Summarizing Flow captures with Scapy and Python

Introduction

#scapy #python #pcap #netdev #devnet

Most of my activities have me working in brownfield environments setting up or troubleshooting networks.

The major difficulty in these environments is the legacy applications leave behind with little or no documentation that can help derive network behavior.

So one of my major tools when working with firewalling is packet captures.

Recently I was challenged by a CyberSecurity team for requesting the documented range of ports for the SAP application, this lead me to capturing all traffic from the users to the SAP desitnation subnet, this capture was verbose, and, although it contained all the information I needed, I didn't have a tool to quickly summarize it into something more friendly to the eye.

So I built one :)

Since I'm not a Dev but more of a NetDev I made the most of this side project to learn Test-Driven Development and Unit testing with Pytest.

TL;DR :

Source code is here : https://github.com/craigarms/pcap_summary

And the package is available on Pypi: pip install pcap_summary

Sprint #1

Minimum Viable Product

In this first sprint I'll start with a packet capture of some traffic that has to many lines for my liking, the goal is to retain only the source and destination socket information and the protocol.

The PoC for this step rely's on reading the capture pcap, iterating over the packets and recording the sockets and protocol into a list.

from scapy.all import *
from scapy.layers.inet import TCP, IP, UDP
from tabulate import tabulate

packets = rdpcap('http.pcap') # This demo pcap contains 95 packets
flows = list()

for packet in packets:
    if packet.haslayer(IP):
        if packet.haslayer(TCP):
            protocol = "TCP"
            source_socket = f"{packet[IP].src}:{packet[TCP].sport}"
            destination_socket = f"{packet[IP].dst}:{packet[TCP].dport}"
        if packet.haslayer(UDP):
            protocol = "UDP"
            source_socket = f"{packet[IP].src}:{packet[UDP].sport}"
            destination_socket = f"{packet[IP].dst}:{packet[UDP].dport}"
        flows.append([protocol, source_socket, destination_socket])        

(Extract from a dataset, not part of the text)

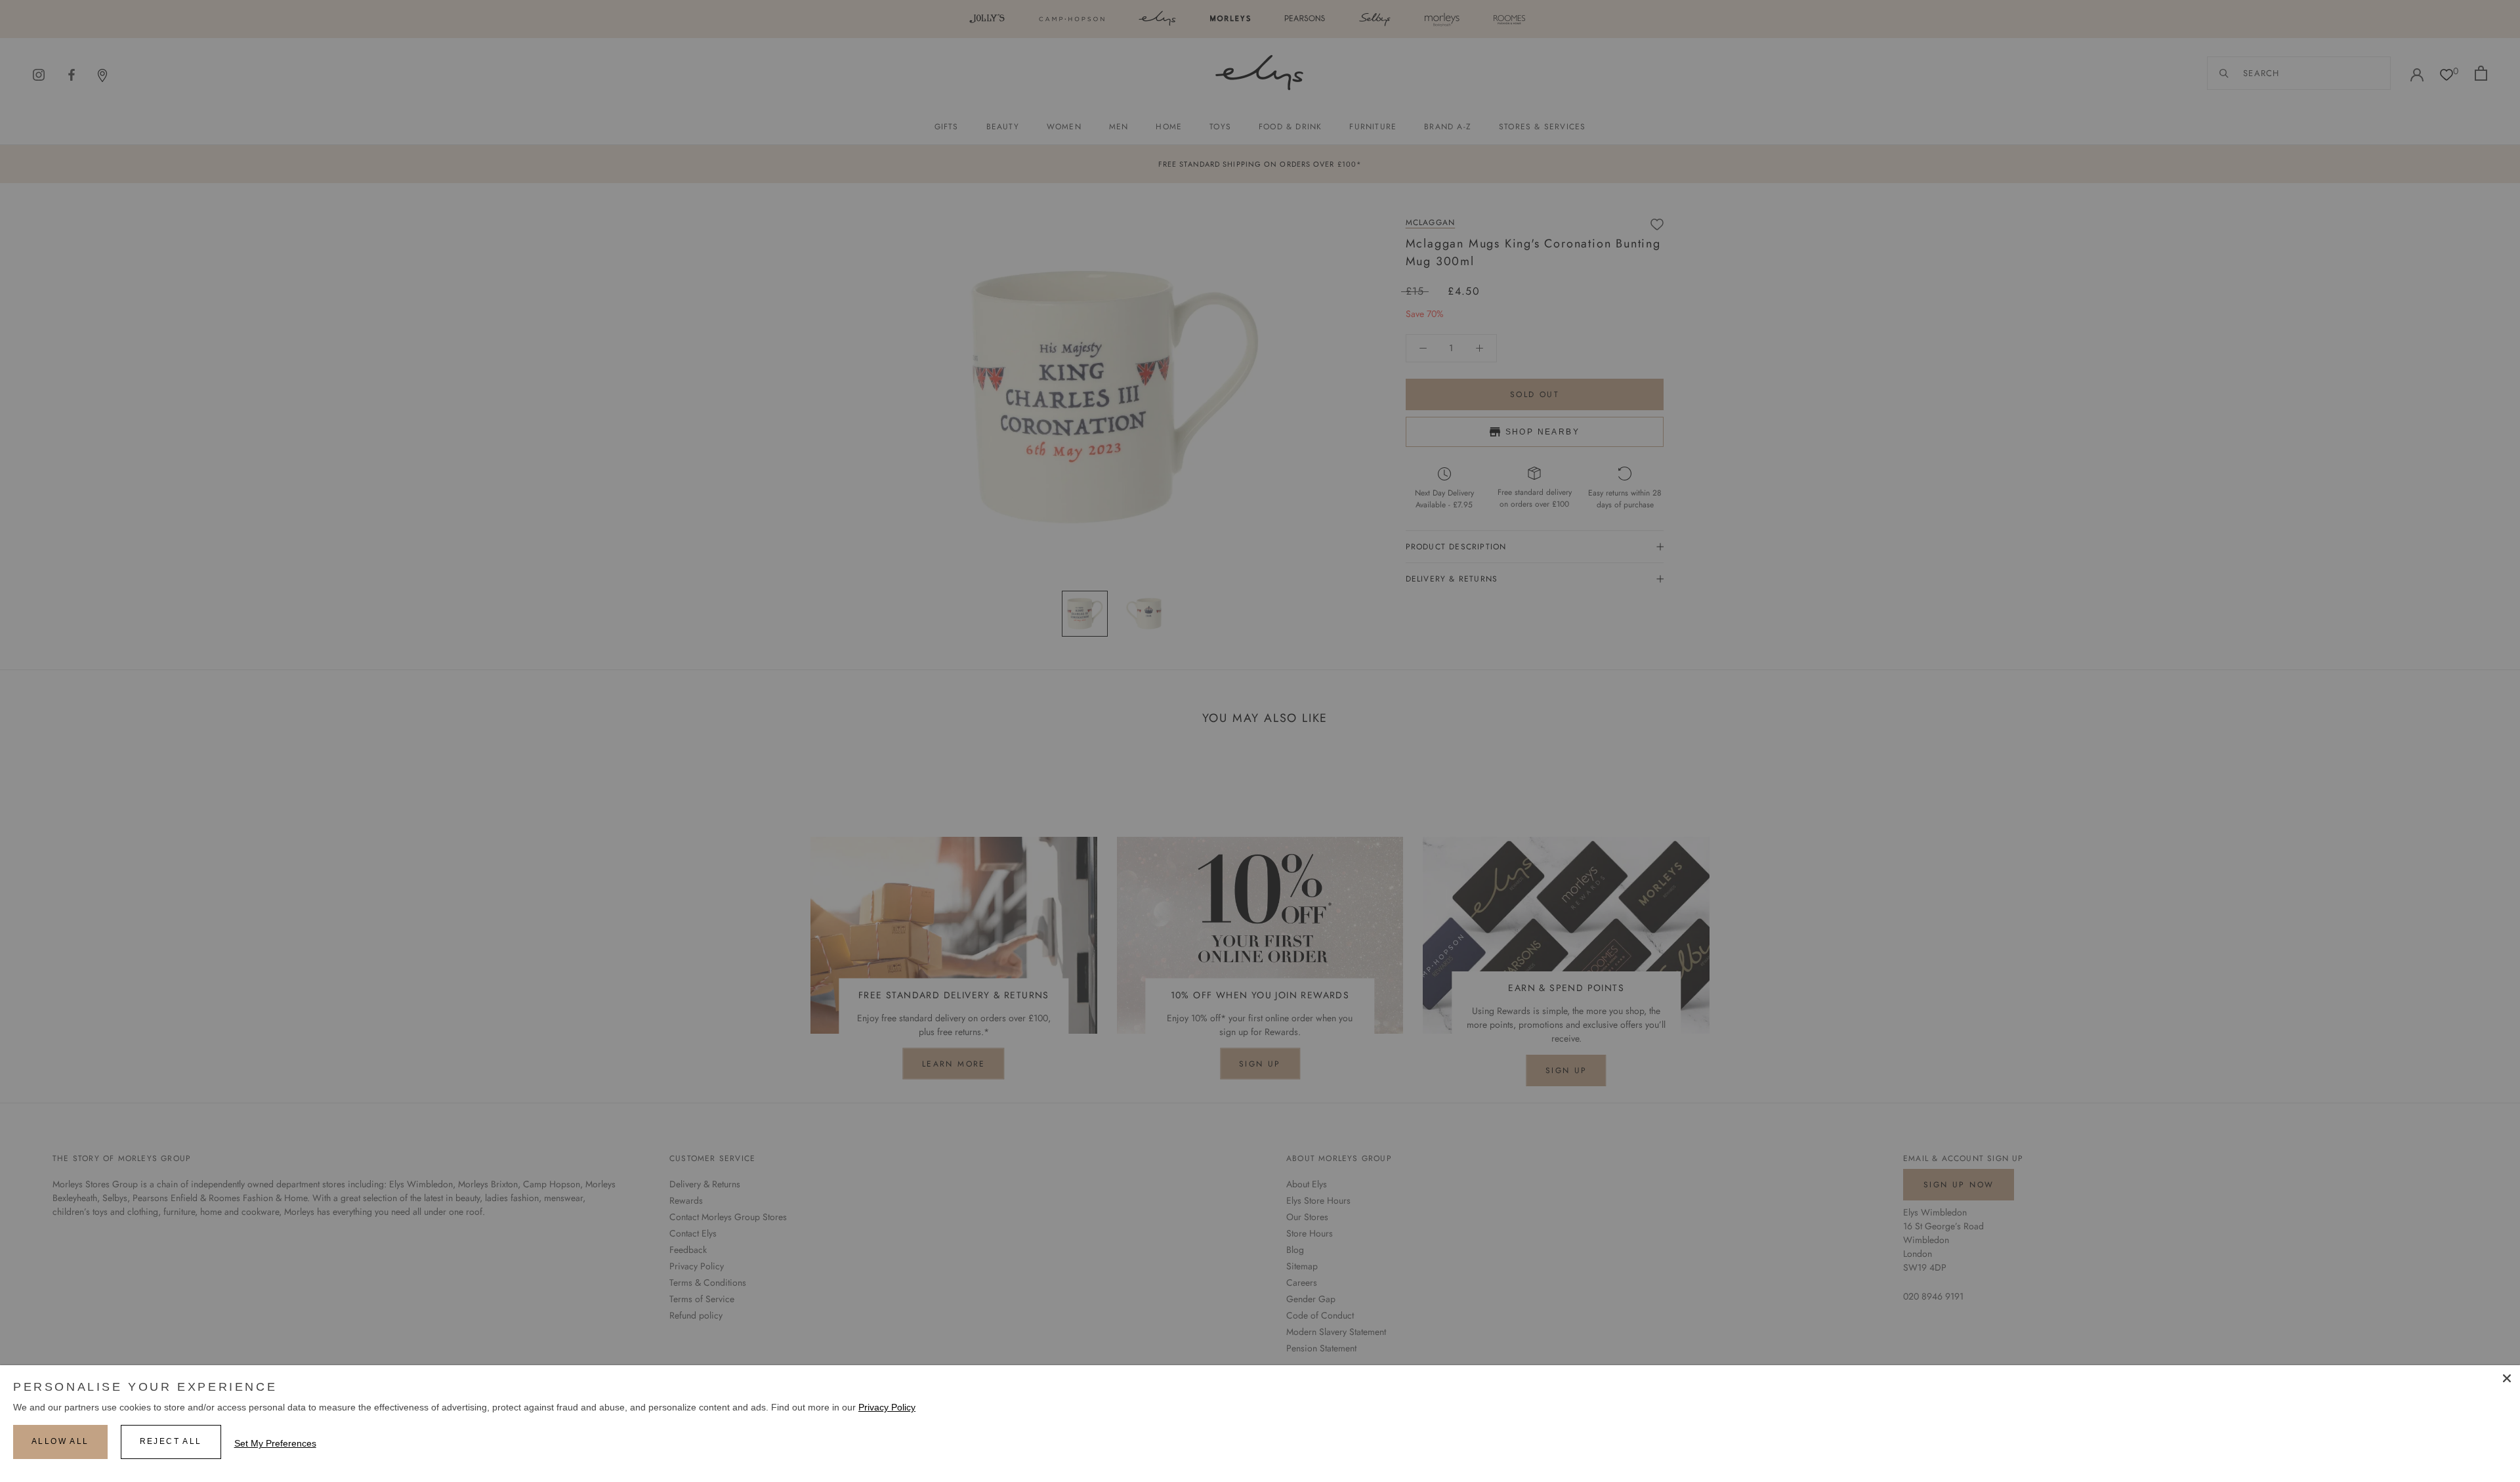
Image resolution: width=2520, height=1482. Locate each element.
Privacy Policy (886, 1407)
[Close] (2506, 1378)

This short code will create a list named flows of all the 95 packets in the demo capture.

To summerize this list we need to only insert a flow into the list if it isn't there, and also not insert it if the reverse is already present.

Which gives us this code snippet :

from scapy.all import *
from scapy.layers.inet import TCP, IP, UDP
from tabulate import tabulate

packets = rdpcap('http.pcap') # This demo pcap contains 95 packets
flows = list()

for packet in packets:
    if packet.haslayer(IP):
        if packet.haslayer(TCP):
            protocol = "TCP"
            source_socket = f"{packet[IP].src}:{packet[TCP].sport}"
            destination_socket = f"{packet[IP].dst}:{packet[TCP].dport}"
        if packet.haslayer(UDP):
            protocol = "UDP"
            source_socket = f"{packet[IP].src}:{packet[UDP].sport}"
            destination_socket = f"{packet[IP].dst}:{packet[UDP].dport}"

        if protocol:
            forward_socket = [protocol, source_socket, destination_socket]
            reverse_socket = [protocol, destination_socket, source_socket]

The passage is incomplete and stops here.